Lisboa y la vida

Libro-de-crónicas

Portugal y España, que comparten 1214 kilómetros de frontera (conocida de forma coloquial como La Raya, o A Raia en portugués), fueron una vez parte de la monarquía hispánica en aquel imperio en el que no se ponía el sol. En la actualidad, cuando ambos países forman parte de la Unión Europea y comparten la misma moneda (adiós a escudos y pesetas), y dos de los más famosos futbolistas del mundo juegan cada uno en campo contrario (sí, Cristiano Ronaldo en el Real Madrid e Iker Casillas en el Oporto), el sueño de unir Madrid y Lisboa con un tren de alta velocidad sigue siendo eso, solo un sueño. Quizá una señal de que somos dos vecinos bien avenidos pero que prefieren seguir viviendo de espaldas.

Por eso creo que a pesar de que a los españoles nos gusten sus vinos, sus playas, sus ciudades o sus fados, la conexión entre ambos países –como la del AVE– no es todavía plena. Me refiero a una conexión emocional sin complejos, que descarte recelos y prejuicios en los dos lados.

Algo así intuía ya Fernando Pessoa (Lisboa, 1888-1935) –que por cierto solo viajó a España una vez para visitar las Islas Canarias–, cuando hacía referencia al mito de Iberia:

Se diría que los dos países se han dado cuenta por fin del hecho aparentemente evidente de que una frontera, si separa, también une, y que si dos naciones vecinas son dos por ser dos, pueden moralmente ser casi una por ser vecinas.

Para activar al menos esa conexión emocional valdría al menos algo tan simple como leernos los unos a los otros. Una buena forma de hacerlo, seguro que hay muchas más, es empezar por el «Libro de crónicas» de António Lobo Antunes (Lisboa, 1942), el escritor que afirma que sus libros «nacen de la basura».

Crecí en los suburbios de Lisboa, en Benfica, por aquel entonces pequeñas quintas, travesías, casas bajas, oyendo a las madres que llamaban a la hora del crepúsculo.

Este ha sido mi bautizo lector con Lobo Antunes antes de sumergirme en alguna de sus novelas (creo que empezaré por la primera, Memoria de elefante, publicada en 1979).
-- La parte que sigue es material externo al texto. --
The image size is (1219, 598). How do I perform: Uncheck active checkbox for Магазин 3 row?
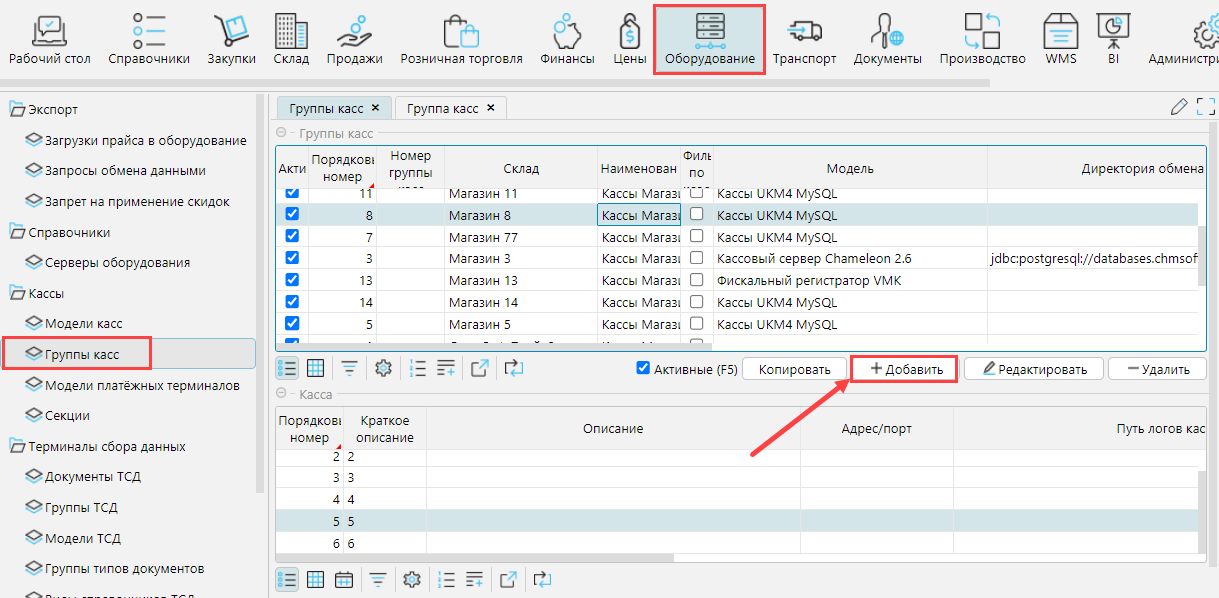[292, 258]
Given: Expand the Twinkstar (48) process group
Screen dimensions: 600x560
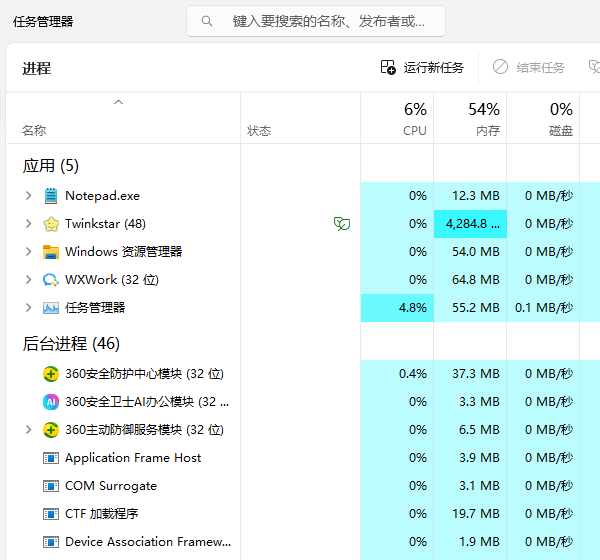Looking at the screenshot, I should [28, 224].
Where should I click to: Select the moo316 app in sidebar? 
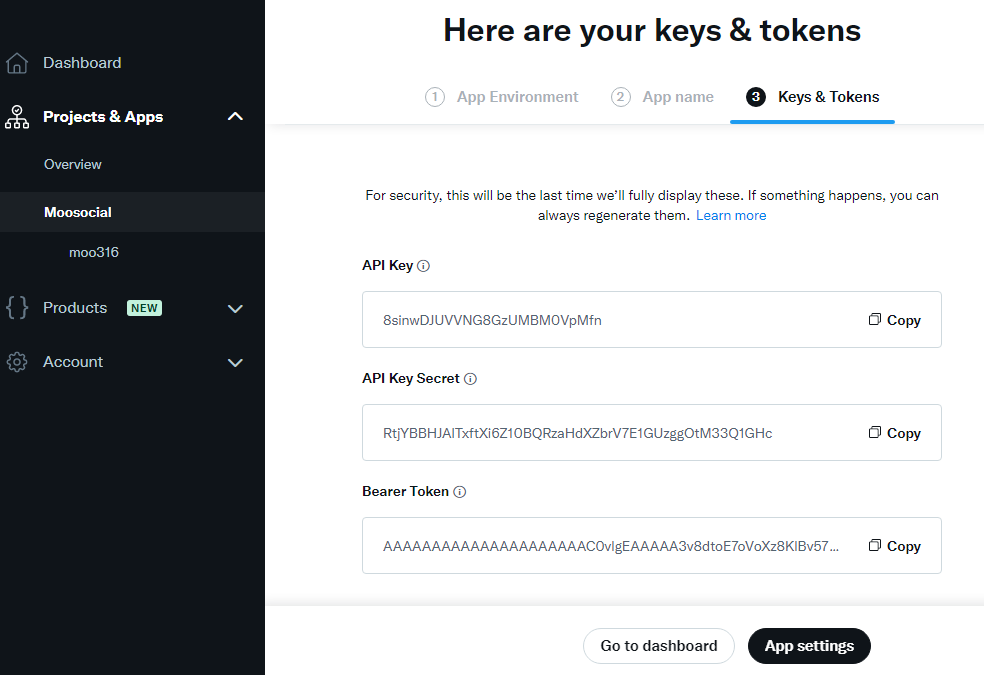coord(94,252)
El libro, que recoge los artículos publicados por el escritor desde 1993, y durante cinco años, para el diario O Publico portugués, está constituido por piezas de no más de dos o tres páginas, como teselas de un bello mosaico que cobran mayor belleza en su conjunto. Leer sus crónicas es ver pasar Lisboa y la vida a través de los ojos de un auténtico orfebre de la escritura.
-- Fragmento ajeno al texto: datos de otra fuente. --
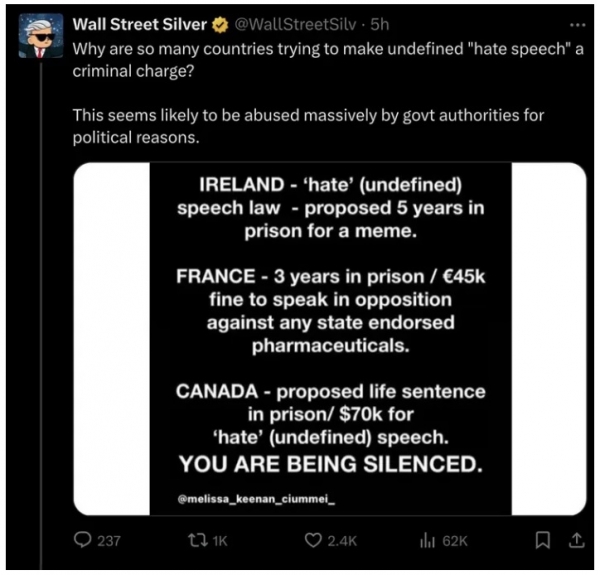Click the tweet text about "hate speech"

tap(328, 60)
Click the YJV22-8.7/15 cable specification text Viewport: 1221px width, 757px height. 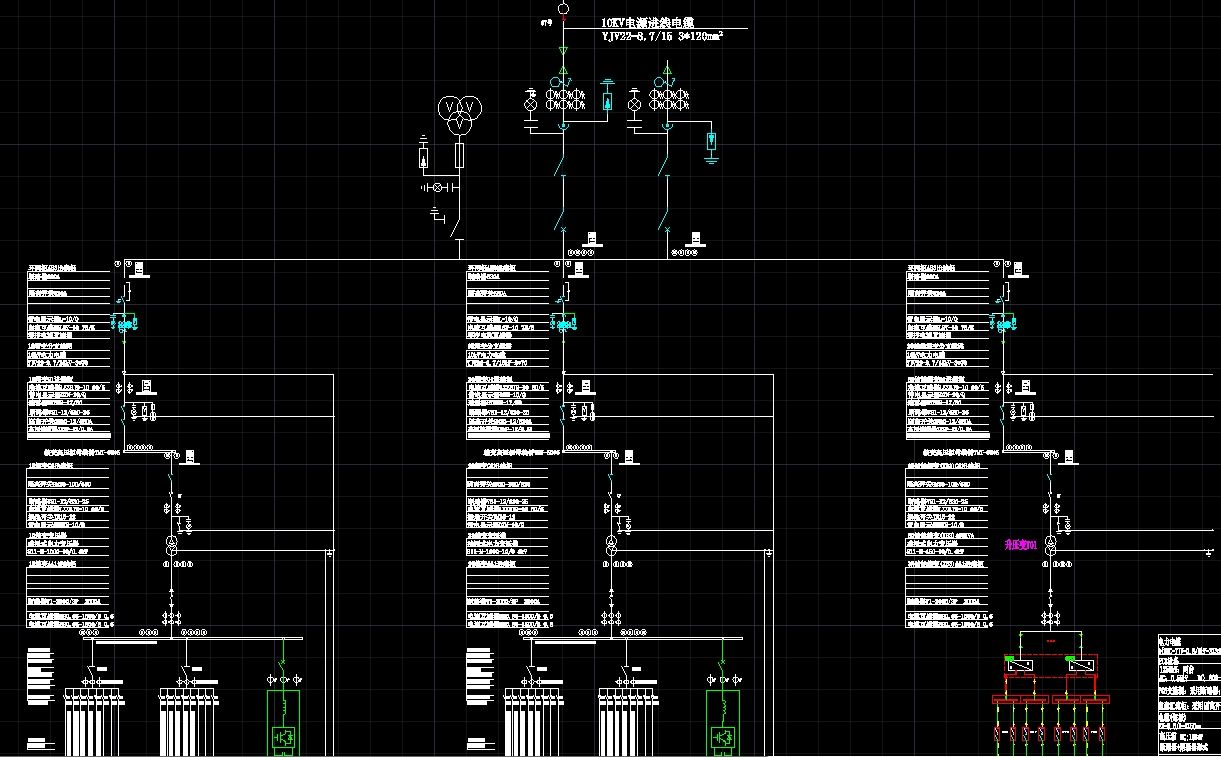click(x=661, y=37)
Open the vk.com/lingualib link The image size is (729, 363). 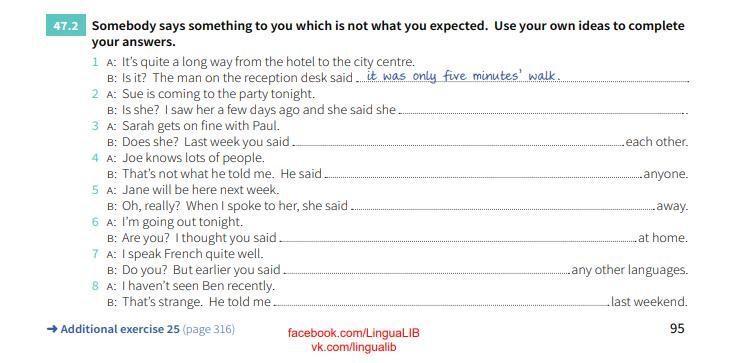[353, 347]
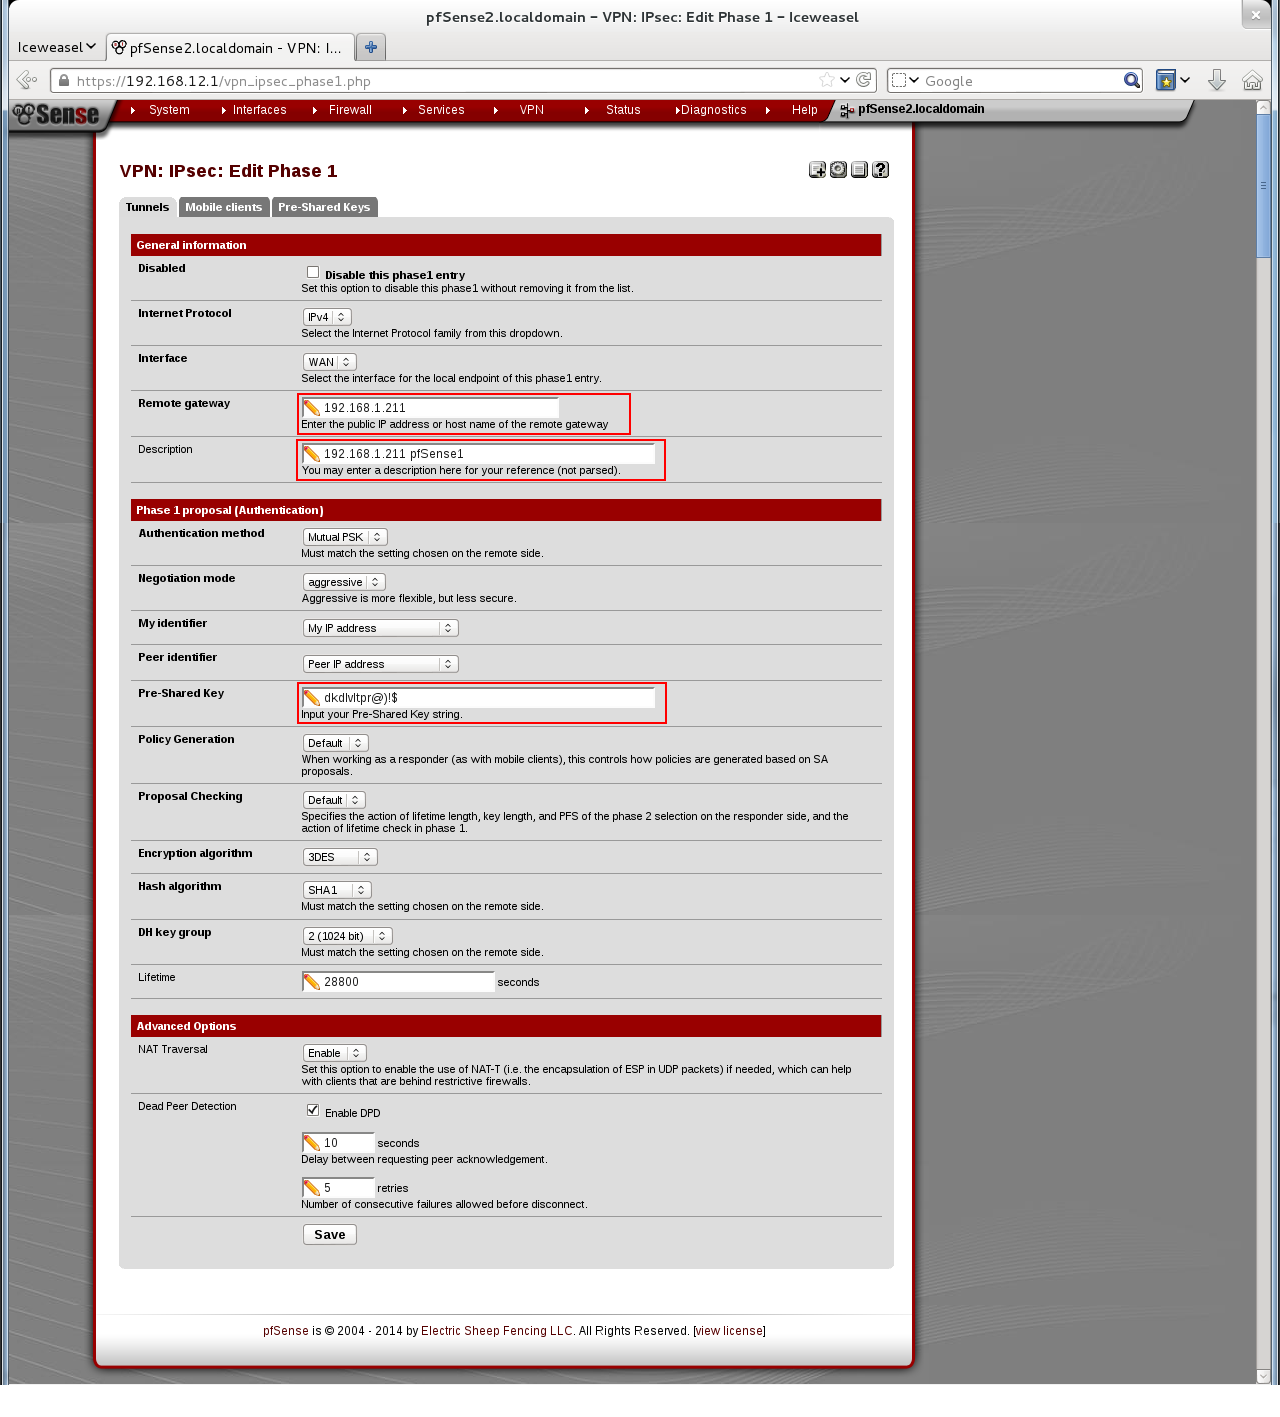This screenshot has width=1280, height=1417.
Task: Click the add-to-widget plus page icon
Action: coord(817,170)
Nunca me di cuenta de cuando se deja de ser pequeño para convertirse en mayor. Probablemente cuando la pariente rubia comienza a ser mencionada, en portugués, como la desvergonzada de Luísa. Probablemente cuando sustituimos los paraguas de chocolate por bistecs bárbaros. Probablemente cuando nos empieza a gustar ducharnos. Probablemente cuando nos ponemos tristes. Pero no estoy seguro: no sé si soy mayor.

En espera del AVE, la literatura también sirve para tender puentes, invisibles pero sólidos y muy duraderos.